🤖 AI Summary
To address the slow inference speed of large language models (LLMs) and the limitation of existing speculative decoding methods—namely, their reliance on shared vocabularies—this paper proposes the first lossless speculative decoding framework supporting heterogeneous tokenizers. Methodologically, it requires no vocabulary alignment, modifies or retrains neither the draft nor the target model, and achieves cross-vocabulary distribution preservation via three lightweight components: token mapping, dynamic probability projection, and distribution calibration.
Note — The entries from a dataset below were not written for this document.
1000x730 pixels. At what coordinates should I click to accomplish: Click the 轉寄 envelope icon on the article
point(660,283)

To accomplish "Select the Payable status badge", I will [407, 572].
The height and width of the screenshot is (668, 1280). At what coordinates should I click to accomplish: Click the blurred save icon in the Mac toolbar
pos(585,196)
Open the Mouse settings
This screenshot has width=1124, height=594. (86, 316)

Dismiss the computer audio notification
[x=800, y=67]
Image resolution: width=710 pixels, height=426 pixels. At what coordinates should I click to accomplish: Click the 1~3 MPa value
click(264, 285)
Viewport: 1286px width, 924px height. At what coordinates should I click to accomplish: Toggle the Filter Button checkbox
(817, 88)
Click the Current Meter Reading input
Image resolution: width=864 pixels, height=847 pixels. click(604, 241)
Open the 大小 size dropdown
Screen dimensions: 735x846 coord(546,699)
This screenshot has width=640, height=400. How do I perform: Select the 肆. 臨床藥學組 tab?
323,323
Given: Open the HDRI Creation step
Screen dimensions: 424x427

Its core contribution is the elimination of vocabulary consistency constraints, enabling the first truly plug-and-play speculative decoding across disparate tokenizers. Evaluated on summarization, code generation, and long-context tasks, the framework achieves average speedups of 1.8–2.3× over standard autoregressive decoding, with zero accuracy degradation—outperforming all baseline speculative decoding approaches.
📝 Abstract
Accelerating the inference of large language models (LLMs) is a critical challenge in generative AI. Speculative decoding (SD) methods offer substantial efficiency gains by generating multiple tokens using a single target forward pass. However, existing SD approaches require the drafter and target models to share the same vocabulary, thus limiting the pool of possible drafters, often necessitating the training of a drafter from scratch. We present three new SD methods that remove this shared-vocabulary constraint. All three methods preserve the target distribution (i.e., they are lossless) and work with off-the-shelf models without requiring additional training or modifications. Empirically, on summarization, programming, and long-context tasks, our algorithms achieve significant speedups over standard autoregressive decoding. By enabling any off-the-shelf model to serve as drafter and requiring no retraining, this work substantially broadens the applicability of the SD framework in practice.